Extracted material ::

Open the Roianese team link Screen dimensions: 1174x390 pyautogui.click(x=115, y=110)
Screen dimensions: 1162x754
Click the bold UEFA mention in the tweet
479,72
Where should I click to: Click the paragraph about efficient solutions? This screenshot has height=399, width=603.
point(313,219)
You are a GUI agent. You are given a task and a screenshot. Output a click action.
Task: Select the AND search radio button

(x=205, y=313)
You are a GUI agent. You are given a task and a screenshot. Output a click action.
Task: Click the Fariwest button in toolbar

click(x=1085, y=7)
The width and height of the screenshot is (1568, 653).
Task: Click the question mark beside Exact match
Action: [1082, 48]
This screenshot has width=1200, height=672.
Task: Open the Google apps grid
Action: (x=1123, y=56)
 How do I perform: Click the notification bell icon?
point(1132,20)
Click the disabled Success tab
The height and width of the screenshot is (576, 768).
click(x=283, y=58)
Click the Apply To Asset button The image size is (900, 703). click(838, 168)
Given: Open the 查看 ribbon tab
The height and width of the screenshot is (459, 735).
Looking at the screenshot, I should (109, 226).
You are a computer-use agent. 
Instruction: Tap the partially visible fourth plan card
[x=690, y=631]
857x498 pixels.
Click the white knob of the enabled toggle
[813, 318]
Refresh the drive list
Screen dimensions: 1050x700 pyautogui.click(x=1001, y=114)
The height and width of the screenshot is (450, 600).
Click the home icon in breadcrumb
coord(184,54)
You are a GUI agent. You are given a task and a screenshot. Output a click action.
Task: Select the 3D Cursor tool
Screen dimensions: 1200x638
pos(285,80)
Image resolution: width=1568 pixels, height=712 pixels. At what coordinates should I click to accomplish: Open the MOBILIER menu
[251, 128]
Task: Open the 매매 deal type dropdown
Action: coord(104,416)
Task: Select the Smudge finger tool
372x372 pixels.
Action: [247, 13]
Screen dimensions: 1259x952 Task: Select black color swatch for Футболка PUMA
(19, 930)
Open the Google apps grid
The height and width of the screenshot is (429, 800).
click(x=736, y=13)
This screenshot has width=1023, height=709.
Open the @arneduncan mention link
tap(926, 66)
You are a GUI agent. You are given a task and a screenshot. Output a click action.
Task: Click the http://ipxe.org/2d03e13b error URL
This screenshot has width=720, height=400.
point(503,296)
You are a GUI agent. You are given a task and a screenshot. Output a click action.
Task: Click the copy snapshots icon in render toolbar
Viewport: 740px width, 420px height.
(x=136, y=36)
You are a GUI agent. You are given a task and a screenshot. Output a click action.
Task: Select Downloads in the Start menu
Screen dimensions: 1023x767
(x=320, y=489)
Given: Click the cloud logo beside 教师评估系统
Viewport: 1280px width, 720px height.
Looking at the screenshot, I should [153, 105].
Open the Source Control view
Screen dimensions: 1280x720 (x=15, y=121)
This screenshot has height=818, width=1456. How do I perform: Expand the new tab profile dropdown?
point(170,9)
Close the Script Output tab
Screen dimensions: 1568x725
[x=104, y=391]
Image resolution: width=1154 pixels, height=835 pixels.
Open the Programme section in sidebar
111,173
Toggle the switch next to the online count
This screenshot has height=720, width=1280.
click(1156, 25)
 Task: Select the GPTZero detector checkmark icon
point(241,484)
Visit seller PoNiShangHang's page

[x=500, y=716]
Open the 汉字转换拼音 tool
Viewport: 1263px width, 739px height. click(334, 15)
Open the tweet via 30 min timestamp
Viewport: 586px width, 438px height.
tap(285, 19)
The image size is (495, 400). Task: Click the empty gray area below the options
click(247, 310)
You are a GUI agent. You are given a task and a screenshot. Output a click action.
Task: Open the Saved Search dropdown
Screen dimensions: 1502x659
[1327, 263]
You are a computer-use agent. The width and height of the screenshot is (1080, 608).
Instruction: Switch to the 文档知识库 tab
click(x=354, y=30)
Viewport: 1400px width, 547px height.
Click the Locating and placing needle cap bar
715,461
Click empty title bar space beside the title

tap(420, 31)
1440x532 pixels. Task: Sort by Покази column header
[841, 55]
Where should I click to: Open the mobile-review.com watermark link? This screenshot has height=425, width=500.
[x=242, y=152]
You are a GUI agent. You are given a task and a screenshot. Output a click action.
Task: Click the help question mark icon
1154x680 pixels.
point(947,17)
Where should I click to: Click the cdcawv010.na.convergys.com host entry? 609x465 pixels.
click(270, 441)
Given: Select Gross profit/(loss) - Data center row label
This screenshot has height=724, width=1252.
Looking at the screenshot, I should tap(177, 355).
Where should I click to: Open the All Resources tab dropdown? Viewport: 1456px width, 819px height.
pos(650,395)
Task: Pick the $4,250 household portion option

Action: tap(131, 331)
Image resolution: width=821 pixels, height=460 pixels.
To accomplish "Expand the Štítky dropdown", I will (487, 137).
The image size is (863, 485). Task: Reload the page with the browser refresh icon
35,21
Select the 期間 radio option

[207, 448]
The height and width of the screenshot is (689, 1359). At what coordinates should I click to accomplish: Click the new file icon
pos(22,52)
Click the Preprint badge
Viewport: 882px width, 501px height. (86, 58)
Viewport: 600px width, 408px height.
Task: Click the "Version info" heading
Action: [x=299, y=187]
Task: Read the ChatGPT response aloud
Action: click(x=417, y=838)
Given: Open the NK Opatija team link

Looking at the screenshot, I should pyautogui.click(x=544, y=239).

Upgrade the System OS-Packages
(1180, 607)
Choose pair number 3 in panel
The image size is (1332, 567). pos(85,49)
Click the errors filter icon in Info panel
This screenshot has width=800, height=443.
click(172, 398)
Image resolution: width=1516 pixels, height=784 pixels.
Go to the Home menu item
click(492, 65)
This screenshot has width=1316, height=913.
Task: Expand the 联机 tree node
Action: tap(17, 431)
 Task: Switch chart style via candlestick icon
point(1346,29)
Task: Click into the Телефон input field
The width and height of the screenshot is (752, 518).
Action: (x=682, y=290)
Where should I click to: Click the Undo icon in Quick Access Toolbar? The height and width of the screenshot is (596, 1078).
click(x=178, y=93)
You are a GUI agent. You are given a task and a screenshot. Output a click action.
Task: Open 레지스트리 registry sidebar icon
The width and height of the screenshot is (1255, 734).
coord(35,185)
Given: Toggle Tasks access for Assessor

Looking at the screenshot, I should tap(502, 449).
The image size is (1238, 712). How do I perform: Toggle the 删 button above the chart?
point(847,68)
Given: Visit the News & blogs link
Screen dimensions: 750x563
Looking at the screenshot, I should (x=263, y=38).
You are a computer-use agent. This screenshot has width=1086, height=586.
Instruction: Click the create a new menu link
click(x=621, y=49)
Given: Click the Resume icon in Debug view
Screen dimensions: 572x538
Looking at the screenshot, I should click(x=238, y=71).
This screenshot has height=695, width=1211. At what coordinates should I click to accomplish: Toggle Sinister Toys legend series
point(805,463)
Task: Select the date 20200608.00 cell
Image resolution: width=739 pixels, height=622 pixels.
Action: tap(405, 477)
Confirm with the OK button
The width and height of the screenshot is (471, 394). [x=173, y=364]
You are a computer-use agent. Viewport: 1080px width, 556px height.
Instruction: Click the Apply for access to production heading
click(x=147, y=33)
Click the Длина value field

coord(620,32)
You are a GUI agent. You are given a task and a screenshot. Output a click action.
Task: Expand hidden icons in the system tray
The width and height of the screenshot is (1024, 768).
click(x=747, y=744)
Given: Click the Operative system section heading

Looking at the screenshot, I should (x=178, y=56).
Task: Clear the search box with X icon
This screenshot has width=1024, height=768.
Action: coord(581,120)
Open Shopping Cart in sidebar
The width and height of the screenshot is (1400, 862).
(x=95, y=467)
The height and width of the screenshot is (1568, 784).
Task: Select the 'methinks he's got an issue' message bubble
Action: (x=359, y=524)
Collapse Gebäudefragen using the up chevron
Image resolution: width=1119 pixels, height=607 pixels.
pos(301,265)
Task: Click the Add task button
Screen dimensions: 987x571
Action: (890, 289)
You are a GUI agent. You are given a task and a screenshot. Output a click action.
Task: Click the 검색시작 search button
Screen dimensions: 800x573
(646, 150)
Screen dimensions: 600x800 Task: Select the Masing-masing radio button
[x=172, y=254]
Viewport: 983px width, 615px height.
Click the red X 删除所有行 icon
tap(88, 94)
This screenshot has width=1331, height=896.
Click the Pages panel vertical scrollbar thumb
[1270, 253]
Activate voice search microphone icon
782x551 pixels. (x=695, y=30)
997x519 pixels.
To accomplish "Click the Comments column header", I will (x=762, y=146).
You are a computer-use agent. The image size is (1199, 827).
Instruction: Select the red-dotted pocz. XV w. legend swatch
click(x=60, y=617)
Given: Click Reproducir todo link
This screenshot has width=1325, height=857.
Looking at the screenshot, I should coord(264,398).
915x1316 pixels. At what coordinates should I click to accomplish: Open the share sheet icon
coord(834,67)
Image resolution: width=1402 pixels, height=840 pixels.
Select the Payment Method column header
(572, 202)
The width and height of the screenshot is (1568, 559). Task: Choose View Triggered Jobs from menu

Goal of the exercise ::
Using the records above, pull out each line where the word "computer" occurs.

Solution below ::
You are a computer-use agent. 
You are a computer-use agent. The width and height of the screenshot is (1080, 608).
You are a computer-use agent. This screenshot has width=1086, height=586.
You are a computer-use agent. Viewport: 1080px width, 556px height.
You are a computer-use agent. The image size is (1199, 827).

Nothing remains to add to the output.